**WHAT THIS TASK INVOLVES:**
This exercise asks for a copy of each line in the records below with the word "Copper" in it.

[Dataset entries]
:::::

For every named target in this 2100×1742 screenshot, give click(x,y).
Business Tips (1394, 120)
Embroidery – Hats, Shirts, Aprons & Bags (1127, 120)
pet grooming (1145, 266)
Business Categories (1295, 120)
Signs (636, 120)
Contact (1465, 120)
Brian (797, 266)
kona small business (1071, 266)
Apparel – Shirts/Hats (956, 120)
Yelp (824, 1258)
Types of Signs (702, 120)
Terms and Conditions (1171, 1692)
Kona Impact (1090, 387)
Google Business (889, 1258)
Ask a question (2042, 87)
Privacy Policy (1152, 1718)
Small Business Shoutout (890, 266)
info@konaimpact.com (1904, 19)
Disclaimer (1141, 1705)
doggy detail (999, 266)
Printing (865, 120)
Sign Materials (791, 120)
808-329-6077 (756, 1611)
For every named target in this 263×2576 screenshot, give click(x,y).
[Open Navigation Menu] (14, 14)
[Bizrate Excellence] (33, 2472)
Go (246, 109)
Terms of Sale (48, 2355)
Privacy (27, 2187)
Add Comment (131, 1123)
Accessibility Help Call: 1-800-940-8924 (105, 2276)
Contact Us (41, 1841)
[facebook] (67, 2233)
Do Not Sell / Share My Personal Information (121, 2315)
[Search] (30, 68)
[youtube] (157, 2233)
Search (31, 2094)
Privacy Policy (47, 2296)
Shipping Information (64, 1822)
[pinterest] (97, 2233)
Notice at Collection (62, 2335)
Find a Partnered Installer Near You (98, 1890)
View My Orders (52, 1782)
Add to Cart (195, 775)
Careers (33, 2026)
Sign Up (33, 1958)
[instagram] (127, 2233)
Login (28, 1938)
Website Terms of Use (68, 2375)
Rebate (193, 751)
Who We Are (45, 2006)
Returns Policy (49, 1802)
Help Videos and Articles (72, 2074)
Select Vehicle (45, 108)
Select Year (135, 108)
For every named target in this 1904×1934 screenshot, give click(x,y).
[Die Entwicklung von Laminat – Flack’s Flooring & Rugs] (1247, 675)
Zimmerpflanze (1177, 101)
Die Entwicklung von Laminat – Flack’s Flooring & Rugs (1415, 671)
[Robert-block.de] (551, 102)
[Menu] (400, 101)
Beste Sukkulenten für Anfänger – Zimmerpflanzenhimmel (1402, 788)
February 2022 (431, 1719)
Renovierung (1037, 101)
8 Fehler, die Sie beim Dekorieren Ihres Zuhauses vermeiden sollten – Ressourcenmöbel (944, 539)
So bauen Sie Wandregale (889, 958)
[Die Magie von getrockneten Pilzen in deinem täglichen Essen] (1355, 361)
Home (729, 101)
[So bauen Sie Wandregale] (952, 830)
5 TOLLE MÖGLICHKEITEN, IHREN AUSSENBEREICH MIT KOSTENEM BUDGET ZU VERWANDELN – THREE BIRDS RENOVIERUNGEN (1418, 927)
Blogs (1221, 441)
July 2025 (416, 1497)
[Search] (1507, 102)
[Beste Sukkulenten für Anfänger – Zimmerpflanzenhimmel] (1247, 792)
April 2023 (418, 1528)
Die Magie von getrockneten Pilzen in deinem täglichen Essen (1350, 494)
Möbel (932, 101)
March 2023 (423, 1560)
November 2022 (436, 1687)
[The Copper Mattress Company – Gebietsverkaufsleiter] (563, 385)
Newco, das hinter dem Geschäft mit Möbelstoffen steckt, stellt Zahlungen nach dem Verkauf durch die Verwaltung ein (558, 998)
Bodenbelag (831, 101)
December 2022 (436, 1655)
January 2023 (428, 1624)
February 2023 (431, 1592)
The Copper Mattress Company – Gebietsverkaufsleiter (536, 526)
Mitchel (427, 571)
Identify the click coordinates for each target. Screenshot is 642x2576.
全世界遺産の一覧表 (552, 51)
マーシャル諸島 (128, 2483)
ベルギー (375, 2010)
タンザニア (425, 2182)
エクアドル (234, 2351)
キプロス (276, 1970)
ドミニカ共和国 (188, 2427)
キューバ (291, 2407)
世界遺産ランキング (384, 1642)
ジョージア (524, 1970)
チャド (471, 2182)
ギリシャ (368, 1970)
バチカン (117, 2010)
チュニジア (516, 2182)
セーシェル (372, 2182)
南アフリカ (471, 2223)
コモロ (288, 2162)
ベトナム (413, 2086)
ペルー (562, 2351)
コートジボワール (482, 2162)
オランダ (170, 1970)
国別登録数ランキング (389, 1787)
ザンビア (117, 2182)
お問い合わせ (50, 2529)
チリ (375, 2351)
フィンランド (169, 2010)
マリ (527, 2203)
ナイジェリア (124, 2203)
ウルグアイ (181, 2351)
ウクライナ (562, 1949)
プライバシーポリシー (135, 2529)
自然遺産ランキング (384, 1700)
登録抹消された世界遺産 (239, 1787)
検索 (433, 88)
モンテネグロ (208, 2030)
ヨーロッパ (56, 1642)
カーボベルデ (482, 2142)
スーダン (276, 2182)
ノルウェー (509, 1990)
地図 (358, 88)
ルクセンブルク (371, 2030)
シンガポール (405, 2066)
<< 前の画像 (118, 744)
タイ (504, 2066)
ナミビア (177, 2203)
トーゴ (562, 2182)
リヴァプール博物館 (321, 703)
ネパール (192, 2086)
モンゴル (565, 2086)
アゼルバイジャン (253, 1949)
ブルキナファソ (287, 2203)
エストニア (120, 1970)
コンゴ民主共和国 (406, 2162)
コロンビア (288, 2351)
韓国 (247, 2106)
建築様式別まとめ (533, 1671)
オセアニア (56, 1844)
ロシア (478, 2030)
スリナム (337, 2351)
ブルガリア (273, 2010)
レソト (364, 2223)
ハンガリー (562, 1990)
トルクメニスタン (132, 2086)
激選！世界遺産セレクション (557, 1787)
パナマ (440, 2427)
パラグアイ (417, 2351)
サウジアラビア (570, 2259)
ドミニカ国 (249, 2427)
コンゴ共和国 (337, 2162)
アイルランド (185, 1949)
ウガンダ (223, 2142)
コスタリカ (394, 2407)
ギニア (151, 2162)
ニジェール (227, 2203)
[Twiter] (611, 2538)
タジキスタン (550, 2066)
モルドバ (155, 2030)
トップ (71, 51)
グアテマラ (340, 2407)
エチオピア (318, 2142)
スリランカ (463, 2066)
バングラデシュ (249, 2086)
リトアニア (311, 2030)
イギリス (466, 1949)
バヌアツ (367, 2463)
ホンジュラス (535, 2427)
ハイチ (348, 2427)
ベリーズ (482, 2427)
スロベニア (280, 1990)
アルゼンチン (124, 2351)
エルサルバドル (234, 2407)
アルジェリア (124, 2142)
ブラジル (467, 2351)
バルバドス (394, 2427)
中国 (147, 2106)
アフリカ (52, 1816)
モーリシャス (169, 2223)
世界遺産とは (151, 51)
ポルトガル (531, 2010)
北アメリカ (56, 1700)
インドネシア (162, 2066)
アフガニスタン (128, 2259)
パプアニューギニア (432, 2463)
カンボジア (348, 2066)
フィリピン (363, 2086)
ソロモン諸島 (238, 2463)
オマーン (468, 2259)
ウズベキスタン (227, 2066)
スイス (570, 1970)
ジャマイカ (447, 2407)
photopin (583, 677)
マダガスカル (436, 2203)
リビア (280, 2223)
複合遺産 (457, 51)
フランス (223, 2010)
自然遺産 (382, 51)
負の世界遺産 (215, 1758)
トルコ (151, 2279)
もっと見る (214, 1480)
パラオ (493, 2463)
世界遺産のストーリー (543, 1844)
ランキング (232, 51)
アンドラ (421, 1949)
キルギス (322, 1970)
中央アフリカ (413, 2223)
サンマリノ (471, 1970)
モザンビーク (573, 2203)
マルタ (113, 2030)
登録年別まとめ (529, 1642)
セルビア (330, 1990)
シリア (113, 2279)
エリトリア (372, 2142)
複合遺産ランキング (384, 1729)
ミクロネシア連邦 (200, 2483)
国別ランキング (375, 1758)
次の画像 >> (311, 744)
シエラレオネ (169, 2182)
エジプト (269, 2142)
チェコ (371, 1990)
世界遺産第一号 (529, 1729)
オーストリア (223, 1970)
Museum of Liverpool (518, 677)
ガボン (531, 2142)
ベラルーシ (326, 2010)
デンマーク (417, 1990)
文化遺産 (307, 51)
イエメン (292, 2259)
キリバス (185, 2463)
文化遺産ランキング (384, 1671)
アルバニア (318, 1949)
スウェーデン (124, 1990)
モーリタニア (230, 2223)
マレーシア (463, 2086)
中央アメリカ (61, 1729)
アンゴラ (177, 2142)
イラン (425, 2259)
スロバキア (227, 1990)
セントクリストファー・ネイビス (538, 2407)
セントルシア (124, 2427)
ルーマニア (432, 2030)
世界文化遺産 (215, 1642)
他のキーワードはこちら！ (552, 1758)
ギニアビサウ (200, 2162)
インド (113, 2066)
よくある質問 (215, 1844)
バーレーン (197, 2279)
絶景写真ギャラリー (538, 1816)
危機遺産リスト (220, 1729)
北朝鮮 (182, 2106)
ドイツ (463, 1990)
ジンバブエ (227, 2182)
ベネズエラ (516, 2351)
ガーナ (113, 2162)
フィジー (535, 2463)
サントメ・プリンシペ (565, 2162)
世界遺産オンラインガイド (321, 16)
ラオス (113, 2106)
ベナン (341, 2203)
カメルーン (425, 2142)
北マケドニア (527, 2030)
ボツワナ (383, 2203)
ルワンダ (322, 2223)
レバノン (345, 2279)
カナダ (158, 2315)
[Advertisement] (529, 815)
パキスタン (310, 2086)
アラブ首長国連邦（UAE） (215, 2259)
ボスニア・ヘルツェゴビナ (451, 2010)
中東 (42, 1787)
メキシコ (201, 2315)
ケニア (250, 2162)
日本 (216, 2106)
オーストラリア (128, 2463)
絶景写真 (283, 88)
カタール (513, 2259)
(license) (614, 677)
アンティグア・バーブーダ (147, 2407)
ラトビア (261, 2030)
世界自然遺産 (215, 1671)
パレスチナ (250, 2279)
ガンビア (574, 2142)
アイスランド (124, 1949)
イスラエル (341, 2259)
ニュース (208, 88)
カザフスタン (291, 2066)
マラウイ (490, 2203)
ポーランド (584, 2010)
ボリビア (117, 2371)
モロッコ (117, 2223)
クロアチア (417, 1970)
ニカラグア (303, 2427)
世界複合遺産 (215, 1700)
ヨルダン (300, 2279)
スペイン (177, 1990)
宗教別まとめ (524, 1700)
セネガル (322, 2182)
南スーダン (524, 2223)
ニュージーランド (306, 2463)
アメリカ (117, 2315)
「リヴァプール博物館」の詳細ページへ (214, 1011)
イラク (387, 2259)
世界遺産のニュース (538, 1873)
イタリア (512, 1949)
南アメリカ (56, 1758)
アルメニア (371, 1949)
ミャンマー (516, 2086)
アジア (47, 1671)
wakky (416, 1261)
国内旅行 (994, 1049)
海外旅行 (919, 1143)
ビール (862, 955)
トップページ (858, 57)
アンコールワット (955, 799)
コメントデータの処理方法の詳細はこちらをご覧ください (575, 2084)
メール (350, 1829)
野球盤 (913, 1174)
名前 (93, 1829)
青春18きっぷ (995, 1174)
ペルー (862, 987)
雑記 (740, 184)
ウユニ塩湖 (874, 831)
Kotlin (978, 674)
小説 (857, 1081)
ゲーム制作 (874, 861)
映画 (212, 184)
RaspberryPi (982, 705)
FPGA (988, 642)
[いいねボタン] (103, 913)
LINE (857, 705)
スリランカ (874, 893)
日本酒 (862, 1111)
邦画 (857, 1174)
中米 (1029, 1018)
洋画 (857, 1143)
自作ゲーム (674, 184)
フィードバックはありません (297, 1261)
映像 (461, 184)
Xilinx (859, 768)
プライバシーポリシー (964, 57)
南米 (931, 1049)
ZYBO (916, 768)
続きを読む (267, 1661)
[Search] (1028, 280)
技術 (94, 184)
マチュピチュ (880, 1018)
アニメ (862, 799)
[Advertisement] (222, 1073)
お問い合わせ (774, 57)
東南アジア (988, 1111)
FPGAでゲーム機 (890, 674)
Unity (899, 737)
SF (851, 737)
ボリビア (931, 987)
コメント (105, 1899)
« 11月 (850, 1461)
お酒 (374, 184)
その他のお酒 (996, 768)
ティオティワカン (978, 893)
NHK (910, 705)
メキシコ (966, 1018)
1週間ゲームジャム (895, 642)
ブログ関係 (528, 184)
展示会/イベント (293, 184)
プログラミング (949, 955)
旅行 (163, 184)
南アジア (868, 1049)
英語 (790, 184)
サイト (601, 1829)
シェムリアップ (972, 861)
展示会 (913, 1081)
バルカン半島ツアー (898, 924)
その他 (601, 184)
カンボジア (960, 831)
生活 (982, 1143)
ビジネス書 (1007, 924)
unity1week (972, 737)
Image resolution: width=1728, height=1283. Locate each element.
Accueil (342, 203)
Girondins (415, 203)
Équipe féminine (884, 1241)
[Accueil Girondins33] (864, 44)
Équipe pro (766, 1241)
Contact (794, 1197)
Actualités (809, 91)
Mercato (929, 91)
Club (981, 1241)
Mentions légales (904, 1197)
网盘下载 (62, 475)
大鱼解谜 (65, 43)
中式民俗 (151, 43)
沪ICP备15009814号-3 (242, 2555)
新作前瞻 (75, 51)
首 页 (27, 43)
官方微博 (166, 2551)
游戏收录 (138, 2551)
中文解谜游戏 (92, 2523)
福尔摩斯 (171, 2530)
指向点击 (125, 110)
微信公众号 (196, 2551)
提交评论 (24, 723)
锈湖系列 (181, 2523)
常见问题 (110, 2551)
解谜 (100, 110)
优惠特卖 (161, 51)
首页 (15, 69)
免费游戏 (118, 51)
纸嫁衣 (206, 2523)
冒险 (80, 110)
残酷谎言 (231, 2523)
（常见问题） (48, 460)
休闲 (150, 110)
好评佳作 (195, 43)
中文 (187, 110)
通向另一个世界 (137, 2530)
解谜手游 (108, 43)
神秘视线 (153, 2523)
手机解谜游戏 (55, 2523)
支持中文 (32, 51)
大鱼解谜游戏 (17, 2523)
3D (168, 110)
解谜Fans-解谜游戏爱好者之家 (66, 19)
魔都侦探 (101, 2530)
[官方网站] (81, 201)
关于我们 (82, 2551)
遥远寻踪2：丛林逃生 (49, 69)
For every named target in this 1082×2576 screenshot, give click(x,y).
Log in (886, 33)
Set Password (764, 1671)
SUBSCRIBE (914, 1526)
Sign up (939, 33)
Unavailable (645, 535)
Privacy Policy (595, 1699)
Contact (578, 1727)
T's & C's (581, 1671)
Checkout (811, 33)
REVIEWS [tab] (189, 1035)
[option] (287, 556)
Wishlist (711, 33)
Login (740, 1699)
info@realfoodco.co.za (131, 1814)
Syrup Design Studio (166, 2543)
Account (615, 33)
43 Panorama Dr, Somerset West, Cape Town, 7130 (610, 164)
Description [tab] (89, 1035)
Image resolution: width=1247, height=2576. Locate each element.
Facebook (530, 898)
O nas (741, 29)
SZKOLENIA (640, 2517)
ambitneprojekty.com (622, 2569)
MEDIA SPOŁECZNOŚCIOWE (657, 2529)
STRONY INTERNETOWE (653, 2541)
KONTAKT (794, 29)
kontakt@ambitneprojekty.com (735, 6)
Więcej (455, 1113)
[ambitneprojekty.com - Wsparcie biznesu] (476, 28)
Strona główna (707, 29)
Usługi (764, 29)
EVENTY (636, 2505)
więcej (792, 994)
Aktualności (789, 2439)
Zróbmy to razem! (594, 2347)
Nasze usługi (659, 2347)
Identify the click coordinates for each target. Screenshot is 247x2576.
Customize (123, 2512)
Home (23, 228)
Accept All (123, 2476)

:::::

**RESPONSE AREA:**
[The Copper Mattress Company – Gebietsverkaufsleiter] (563, 385)
The Copper Mattress Company – Gebietsverkaufsleiter (536, 526)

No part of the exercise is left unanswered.